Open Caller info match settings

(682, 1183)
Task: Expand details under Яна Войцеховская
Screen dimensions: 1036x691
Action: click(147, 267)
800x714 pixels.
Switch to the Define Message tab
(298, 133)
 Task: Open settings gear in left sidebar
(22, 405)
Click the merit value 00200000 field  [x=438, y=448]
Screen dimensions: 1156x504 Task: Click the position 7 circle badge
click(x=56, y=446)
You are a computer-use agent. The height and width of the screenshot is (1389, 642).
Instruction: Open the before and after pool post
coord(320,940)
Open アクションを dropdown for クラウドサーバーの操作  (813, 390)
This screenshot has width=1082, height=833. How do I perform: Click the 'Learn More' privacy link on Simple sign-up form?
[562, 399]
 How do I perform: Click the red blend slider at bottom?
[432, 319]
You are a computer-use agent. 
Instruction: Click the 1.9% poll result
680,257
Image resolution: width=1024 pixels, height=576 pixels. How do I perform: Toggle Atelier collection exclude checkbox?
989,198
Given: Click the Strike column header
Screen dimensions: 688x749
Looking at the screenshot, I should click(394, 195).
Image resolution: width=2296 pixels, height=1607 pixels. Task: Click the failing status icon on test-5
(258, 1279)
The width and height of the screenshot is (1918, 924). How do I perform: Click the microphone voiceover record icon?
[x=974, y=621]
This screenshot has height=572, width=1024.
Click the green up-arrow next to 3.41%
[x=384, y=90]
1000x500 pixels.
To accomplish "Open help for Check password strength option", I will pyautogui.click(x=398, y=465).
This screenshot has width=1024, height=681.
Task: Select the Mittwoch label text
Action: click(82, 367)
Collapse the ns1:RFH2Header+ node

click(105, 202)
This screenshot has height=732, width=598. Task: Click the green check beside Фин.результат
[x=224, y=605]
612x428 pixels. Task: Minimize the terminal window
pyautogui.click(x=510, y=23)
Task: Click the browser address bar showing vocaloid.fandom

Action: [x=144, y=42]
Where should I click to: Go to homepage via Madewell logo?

☆ ☆ ☆ ☆ ☆

TASK BRIEF = Extract every entry in the listing word for word.

TASK OUTPUT =
Open Caller info match settings

(682, 1183)
Task: Expand details under Яна Войцеховская
Screen dimensions: 1036x691
Action: click(147, 267)
800x714 pixels.
Switch to the Define Message tab
(298, 133)
 Task: Open settings gear in left sidebar
(22, 405)
Click the merit value 00200000 field  [x=438, y=448]
Screen dimensions: 1156x504 Task: Click the position 7 circle badge
click(x=56, y=446)
You are a computer-use agent. The height and width of the screenshot is (1389, 642).
Instruction: Open the before and after pool post
coord(320,940)
Open アクションを dropdown for クラウドサーバーの操作  (813, 390)
This screenshot has width=1082, height=833. How do I perform: Click the 'Learn More' privacy link on Simple sign-up form?
[562, 399]
 How do I perform: Click the red blend slider at bottom?
[432, 319]
You are a computer-use agent. 
Instruction: Click the 1.9% poll result
680,257
Image resolution: width=1024 pixels, height=576 pixels. How do I perform: Toggle Atelier collection exclude checkbox?
989,198
Given: Click the Strike column header
Screen dimensions: 688x749
Looking at the screenshot, I should click(394, 195).
Image resolution: width=2296 pixels, height=1607 pixels. Task: Click the failing status icon on test-5
(258, 1279)
The width and height of the screenshot is (1918, 924). How do I perform: Click the microphone voiceover record icon?
[x=974, y=621]
This screenshot has height=572, width=1024.
Click the green up-arrow next to 3.41%
[x=384, y=90]
1000x500 pixels.
To accomplish "Open help for Check password strength option", I will pyautogui.click(x=398, y=465).
This screenshot has width=1024, height=681.
Task: Select the Mittwoch label text
Action: click(82, 367)
Collapse the ns1:RFH2Header+ node

click(105, 202)
This screenshot has height=732, width=598. Task: Click the green check beside Фин.результат
[x=224, y=605]
612x428 pixels. Task: Minimize the terminal window
pyautogui.click(x=510, y=23)
Task: Click the browser address bar showing vocaloid.fandom

Action: [x=144, y=42]
Where should I click to: Go to homepage via Madewell logo?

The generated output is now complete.